Analyst firm Gartner forecasts overall spending on IT in New Zealand to grow by 6 per cent next year despite economic headwinds, a rate that's higher than global 5.1 per cent average.
IT spending is estimated to reach $17,625 million in 2023, up from $16,626 and $15,485 million in 2022 and 2021 respectively.
Gartner's numbers poiint to IT services growing the strongest next year at 10.4 per cent and breaking the five billion dollar mark, followed by software at 9.9 per cent.
New Zealand IT spending follows the global spending pattern, the exception being data centre systems which continue to record a healthy increase as cloud giants seek to establish operations in the country whereas worldwide growth is a more muted 3.4 per cent.
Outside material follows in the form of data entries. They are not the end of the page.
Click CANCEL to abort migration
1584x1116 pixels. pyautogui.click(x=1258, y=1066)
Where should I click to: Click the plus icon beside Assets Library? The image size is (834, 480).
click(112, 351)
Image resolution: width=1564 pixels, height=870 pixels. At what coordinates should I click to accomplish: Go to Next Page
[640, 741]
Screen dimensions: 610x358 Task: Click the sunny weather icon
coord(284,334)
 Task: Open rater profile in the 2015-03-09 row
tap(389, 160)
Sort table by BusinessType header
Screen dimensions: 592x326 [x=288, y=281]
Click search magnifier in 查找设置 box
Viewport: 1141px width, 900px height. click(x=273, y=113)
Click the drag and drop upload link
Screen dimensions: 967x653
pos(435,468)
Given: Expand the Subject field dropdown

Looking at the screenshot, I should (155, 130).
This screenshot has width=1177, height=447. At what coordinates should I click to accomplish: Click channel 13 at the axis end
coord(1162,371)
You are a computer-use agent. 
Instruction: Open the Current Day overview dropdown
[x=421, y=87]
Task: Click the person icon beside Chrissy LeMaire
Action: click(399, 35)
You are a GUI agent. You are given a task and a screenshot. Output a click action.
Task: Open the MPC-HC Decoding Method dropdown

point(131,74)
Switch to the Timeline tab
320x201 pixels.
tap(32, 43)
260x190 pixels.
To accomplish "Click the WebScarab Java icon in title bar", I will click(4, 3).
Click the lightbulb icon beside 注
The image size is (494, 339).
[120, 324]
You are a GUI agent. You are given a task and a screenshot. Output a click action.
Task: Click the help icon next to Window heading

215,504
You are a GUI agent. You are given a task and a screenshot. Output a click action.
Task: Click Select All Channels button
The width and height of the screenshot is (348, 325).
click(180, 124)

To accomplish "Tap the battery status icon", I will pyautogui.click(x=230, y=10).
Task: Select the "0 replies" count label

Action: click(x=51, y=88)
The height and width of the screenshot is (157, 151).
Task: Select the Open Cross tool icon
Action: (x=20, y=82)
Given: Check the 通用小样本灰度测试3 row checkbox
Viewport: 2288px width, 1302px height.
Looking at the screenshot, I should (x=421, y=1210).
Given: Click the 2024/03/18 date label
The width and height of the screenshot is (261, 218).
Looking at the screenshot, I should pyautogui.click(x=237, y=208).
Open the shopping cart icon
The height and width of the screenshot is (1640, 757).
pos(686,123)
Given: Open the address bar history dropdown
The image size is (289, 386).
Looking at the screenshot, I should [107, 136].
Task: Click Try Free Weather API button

Two global trends were identified by Gartner.
"“Enterprise IT spending is recession-proof as chief executives and chief financial offers, rather than cutting IT budgets, are increasing spending on digital business initiatives,” John-David Lovelock, distinguished vice president analyst at Gartner said.
“Economic turbulence will change the context for technology investments, increasing spending in some areas and accelerating declines in others, but it is not projected to materially impact the overall level of enterprise technology spending," Lovelock added.
Gartner based its analysis on surveys of chief information officers being tasked with accelerating time-to-value on digital investments, and the majority of finance boseses saying they're planning on increasing technology spend despite a down and deteriorating economy.
Dark clouds on the horizon include consumer spending on devices as high inflation means people are deferring puchases.
New Zealand overall spending on devices is expected to dip by a full percentage point.
Lowered device demand means hardware giants like Intel are plotting to reduce headcount ahead of what might be a tough next year.